The other very valuable piece in the current ISM Ideas and Perspectives is their report on the ideal student schedule for 21st century learning.   ISM offers this advice:

  1. Recognize that today’s students are different.
  2. Understand that we must teach for depth, not breadth.
  3. Prepare students for a knowledge, not industrial or service economy.
  4. Students do not have a short attention span, teachers must engage them, however, to sustain their interest.
  5. The practical outcome of these assertions is that teachers must teach in longer periods. We are now recommending that upper and middle schools move to class periods of a minimum on 75 minutes.
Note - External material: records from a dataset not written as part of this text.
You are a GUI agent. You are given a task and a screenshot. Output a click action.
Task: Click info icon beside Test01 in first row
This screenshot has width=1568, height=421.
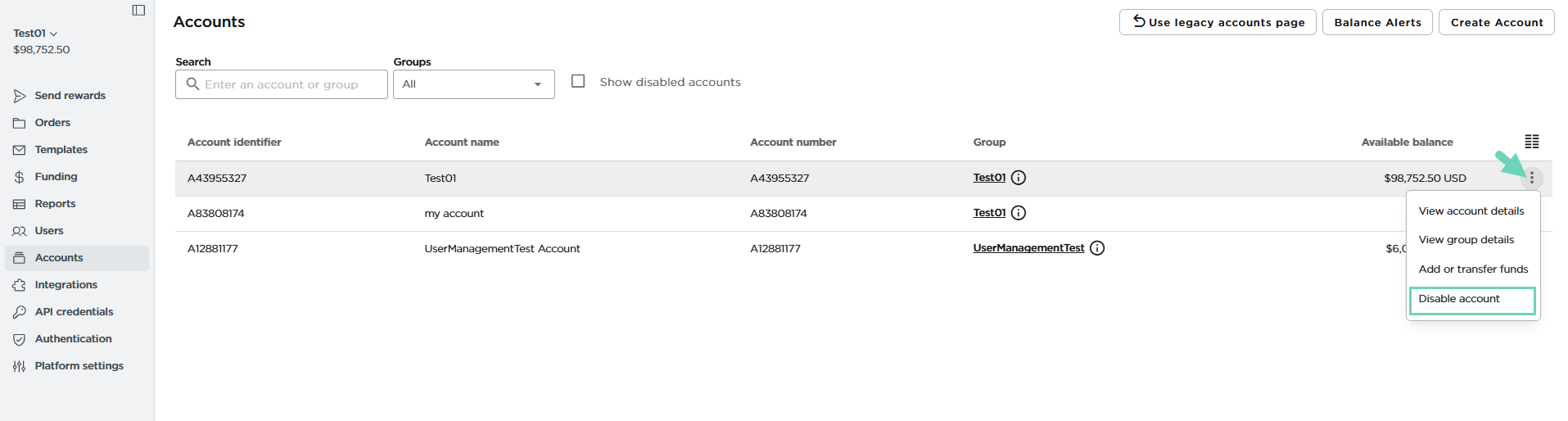tap(1018, 178)
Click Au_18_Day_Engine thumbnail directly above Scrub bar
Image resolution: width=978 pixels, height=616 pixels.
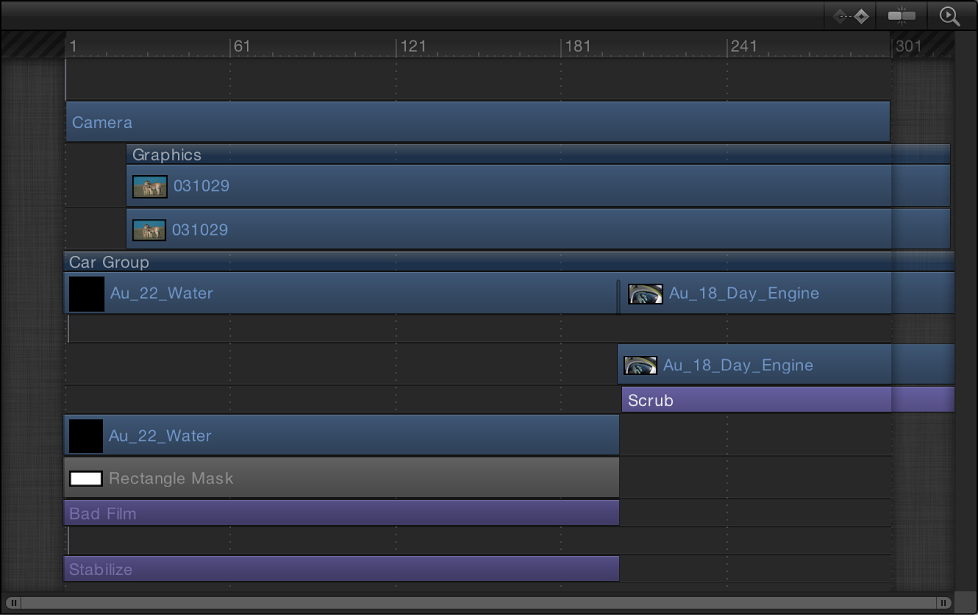coord(640,365)
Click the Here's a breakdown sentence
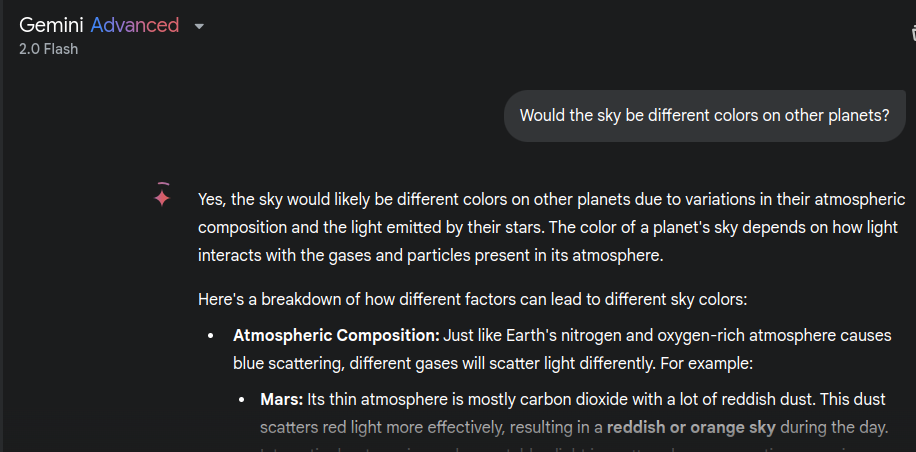 coord(473,300)
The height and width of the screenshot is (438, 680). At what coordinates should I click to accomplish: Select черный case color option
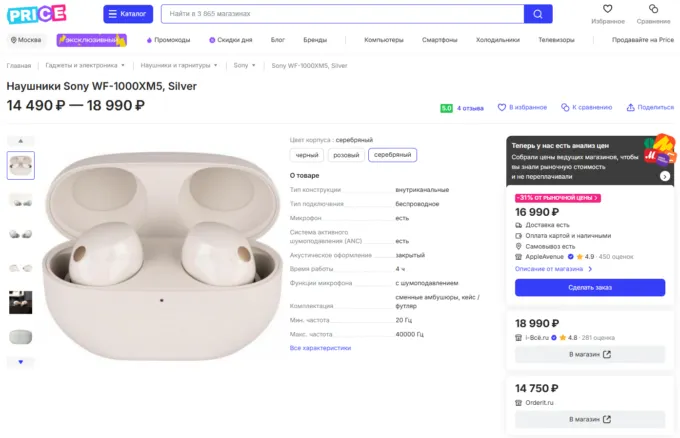(x=306, y=155)
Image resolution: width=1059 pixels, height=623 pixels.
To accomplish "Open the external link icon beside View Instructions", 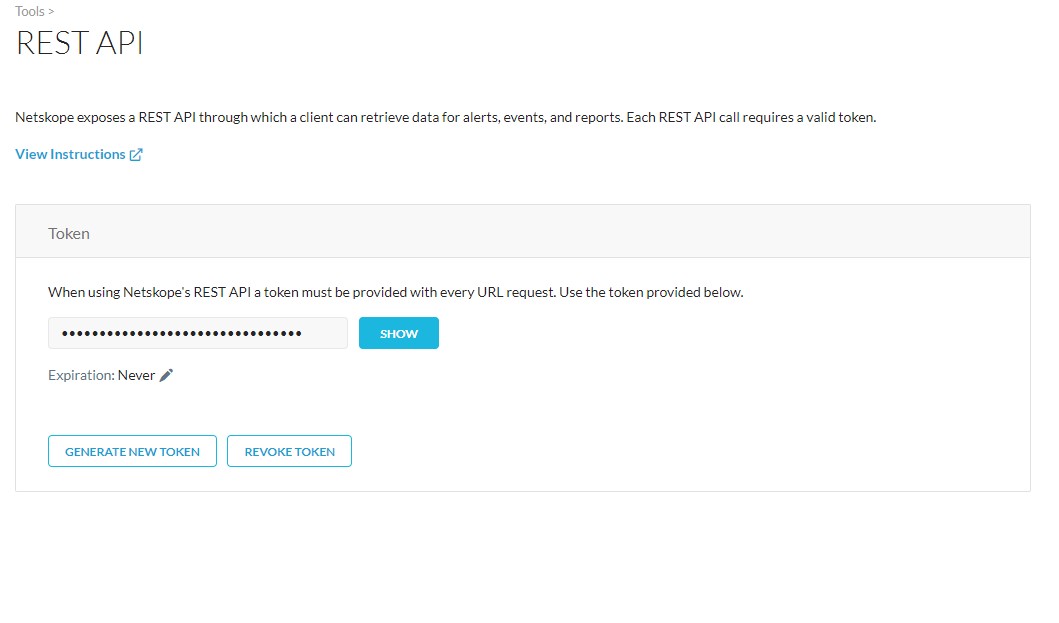I will click(135, 154).
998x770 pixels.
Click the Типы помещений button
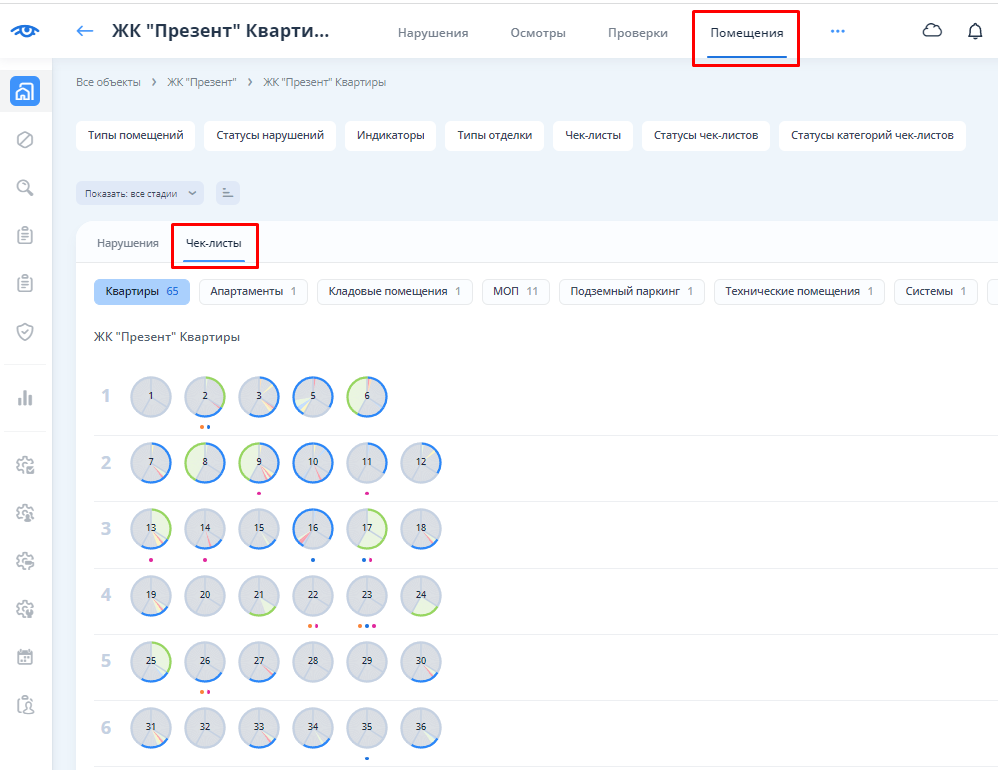tap(135, 136)
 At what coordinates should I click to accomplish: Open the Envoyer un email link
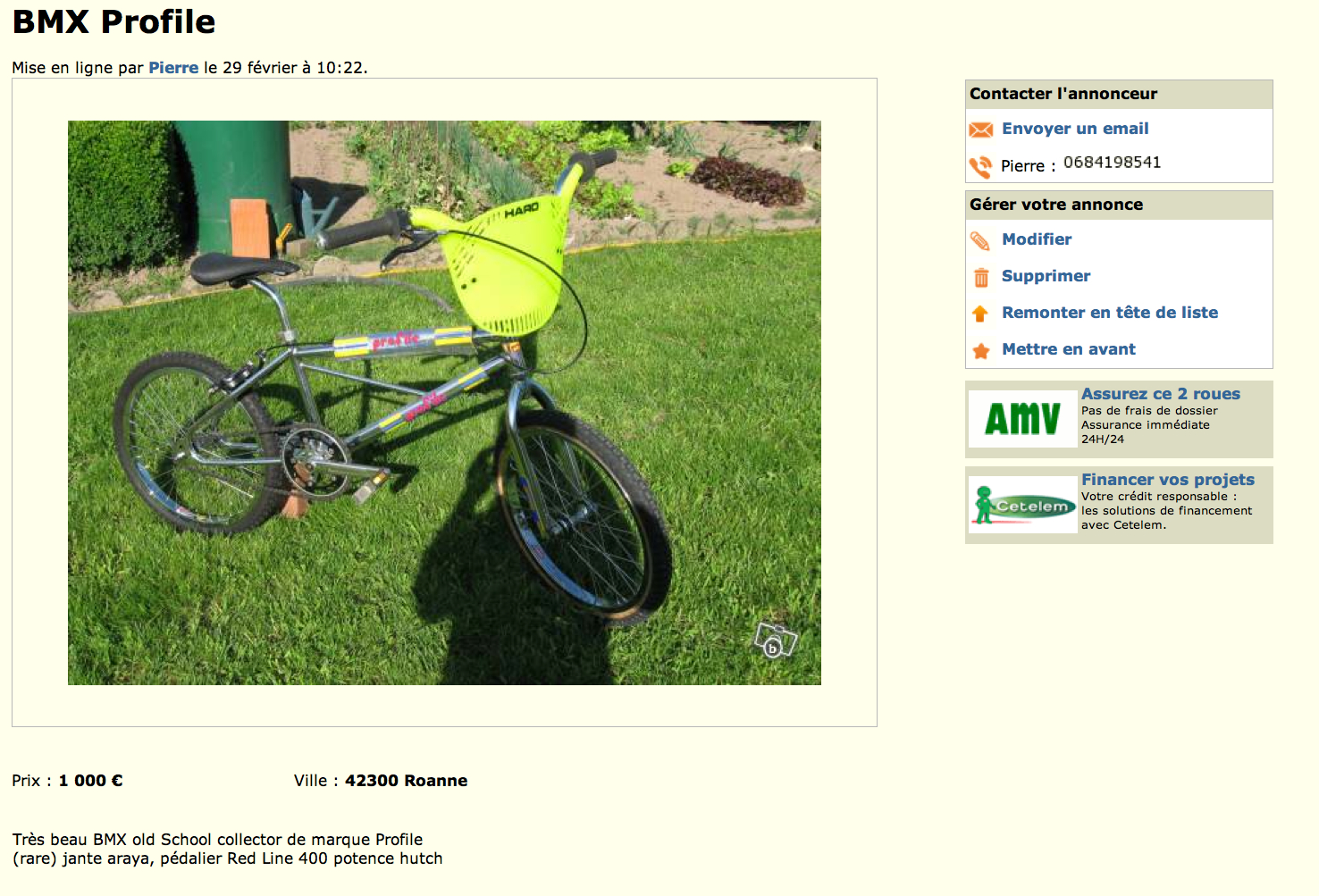[x=1075, y=129]
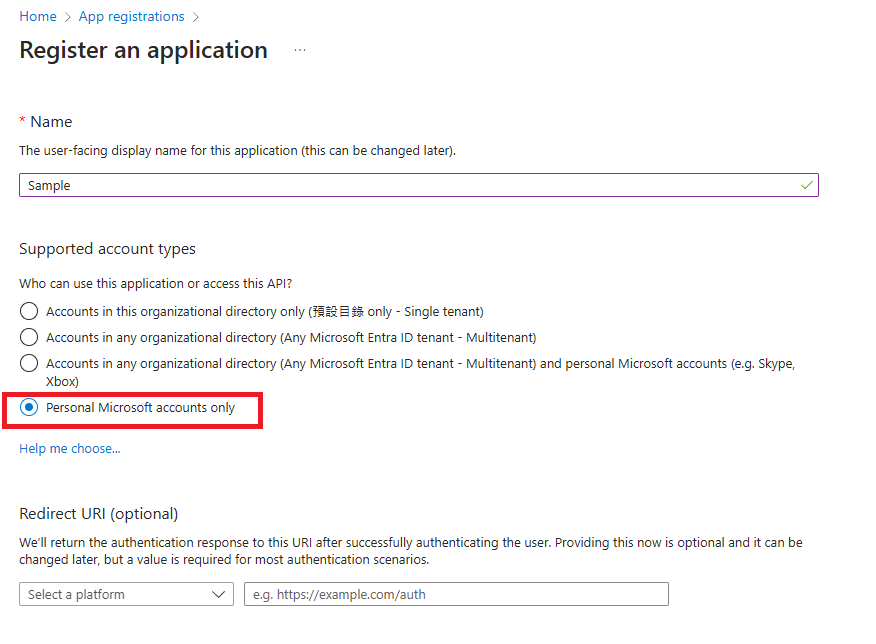Click the Name field containing Sample
Screen dimensions: 876x644
419,185
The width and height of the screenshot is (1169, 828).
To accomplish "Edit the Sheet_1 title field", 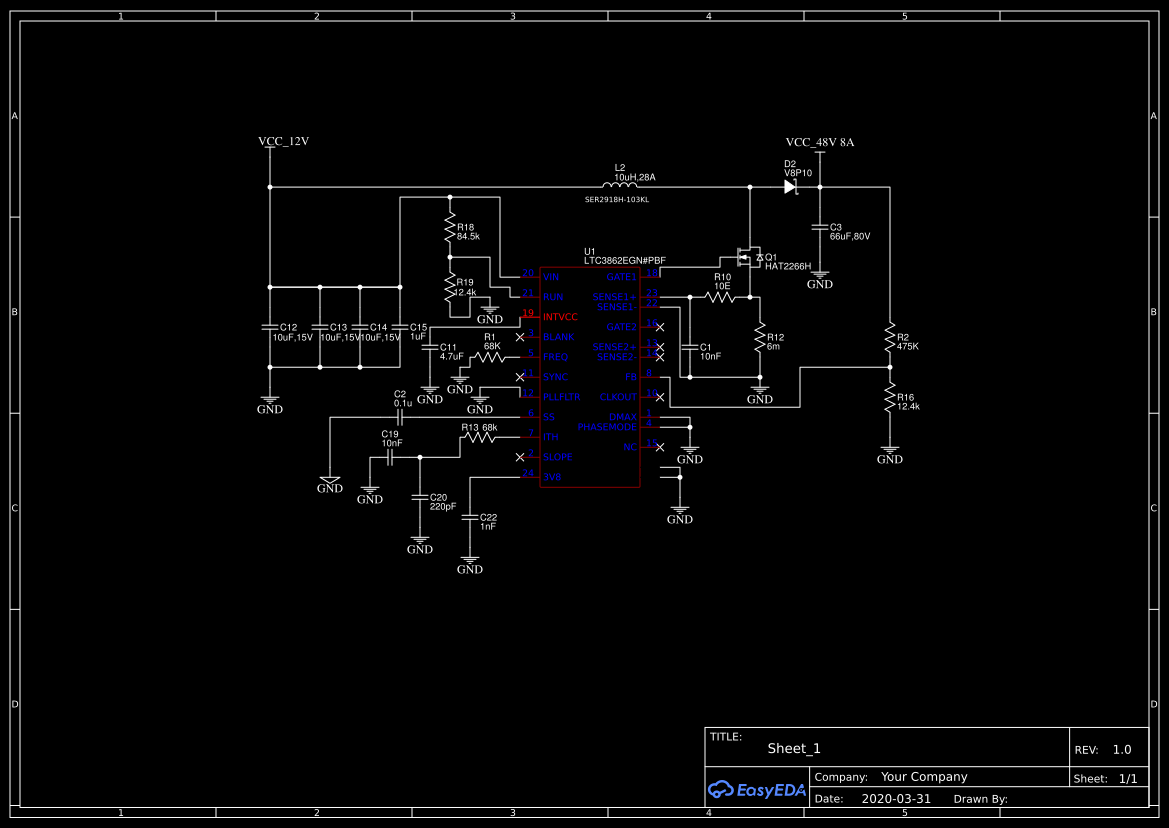I will [x=793, y=748].
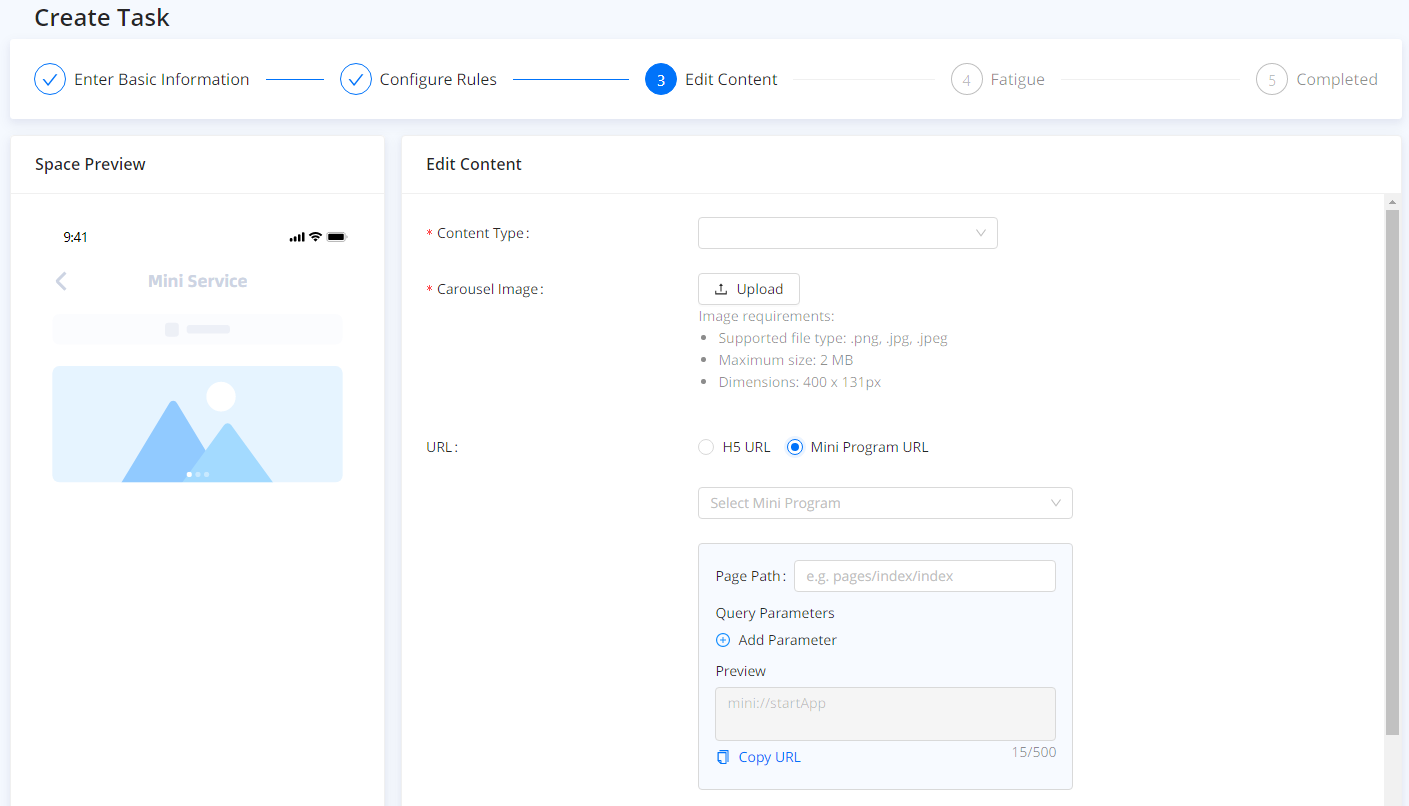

This is a topic on which I am passionate.  One of St. Gregory’s great appeals to me as I looked at schools all over the country was that it has such a healthy, 21st century school schedule, with four block periods a day of 75 minutes (exactly as called for!).   When, last fall, I visited 21 high schools, spending at each an entire day shadowing students, I perceived the difference between traditional, 7 45 minute period blocks, and 4, 75 minutes blocks, was huge.    Longer blocks meant more active learning, more time for reflection and synthesis, more time for participation and problem-solving, more time for thinking.   Shorter periods felt choppy and inconsistent and rushed.    ISM is right: 21st century education demands longer teaching blocks, and 75 minutes fits a school day and a learning program quite well.